ところが、キリストに関する知識については、「知識はそうではない」と言って、知識は素人ではなく、いわばプロフェッショナルであることを主張しています。もしかすると、パウロの権威を否定する偽物の伝道者たちは、パウロのキリストに関する知識をも否定していたのかもしれません。5節の「あの大使徒たち」というのが、主の兄弟ヤコブと十二使徒のペトロとヨハネのことであるとすれば、これらの人たちはイエス・キリストが地上で生きておられたときにキリストと共に生活しました。ですから、これら三人の人はキリストのことを当然よく知っていたに違いありません。ところが、パウロは、イエス・キリストが地上で生きておられたときに共に生活していたのではありません。パウロは、キリストが地上で生きておられたときには、キリストの弟子ではなくユダヤ教の教師でした。それだけでなく、パウロはクリスチャンを迫害していた人で、クリスチャンを迫害するためにダマスコの町へ行く途中で、復活して天におられるキリストに出会って、キリストの声を聞いたのでした。キリストと共に過ごした時間という点では、パウロは主の兄弟ヤコブやペトロやヨハネよりもずっと短いということになります。そうであれば、キリストを知る知識もずっと少ないと思われてもしかたないのではないでしょうか。

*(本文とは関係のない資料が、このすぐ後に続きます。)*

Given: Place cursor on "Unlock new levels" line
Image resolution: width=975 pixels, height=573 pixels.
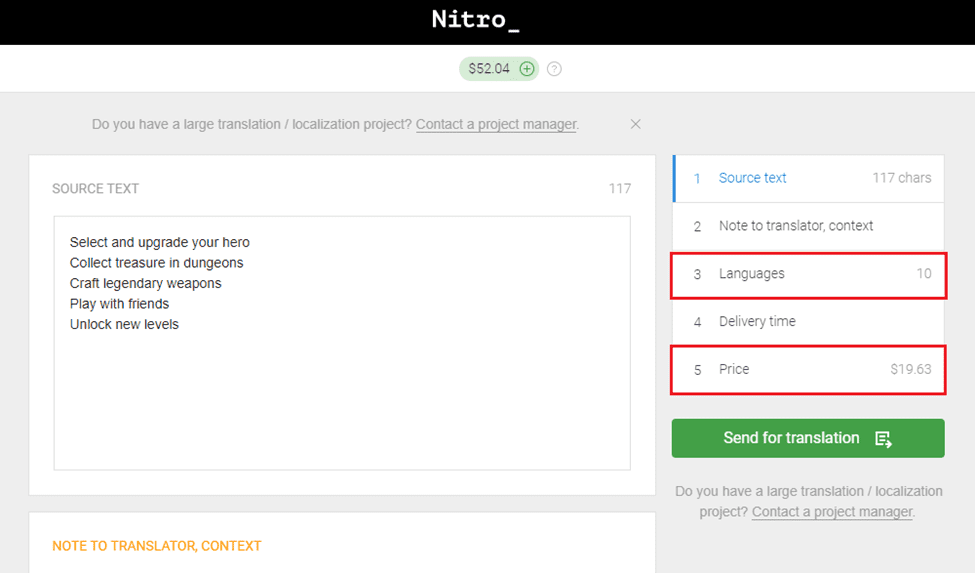Looking at the screenshot, I should [124, 324].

ところが、実際はそうではありません!パウロはほかの使徒たちのだれにも負けないくらい、イエス・キリストのことをよく知っていました。そして、キリストの福音とは何か、ということもよく知っていました。なぜなら、パウロはほかの使徒たちのだれよりも、「十字架につけられたキリスト」のことをよく知っていたからです(一コリント2:2参照)。つまり、パウロは、イエス・キリストとは人類の救いのために十字架についてくださった方だ、ということをだれよりもよく知っていたのです。そして、十字架につけられたキリストこそが人類を罪から救うということを、パウロは「隠されていた、神秘としての神の知恵」(同2:7)であると述べています。パウロは、イエス・キリストが地上におられたときに共に生活したことはなくとも、天におられるキリストと聖霊によって親しい交わりをもっていました。そして、人類の救いのために十字架についてくださったキリストと、十字架につけられたキリストによって救われるという「神秘としての神の知恵」を、誰よりもよく知っていました。 (7月17日の説教より)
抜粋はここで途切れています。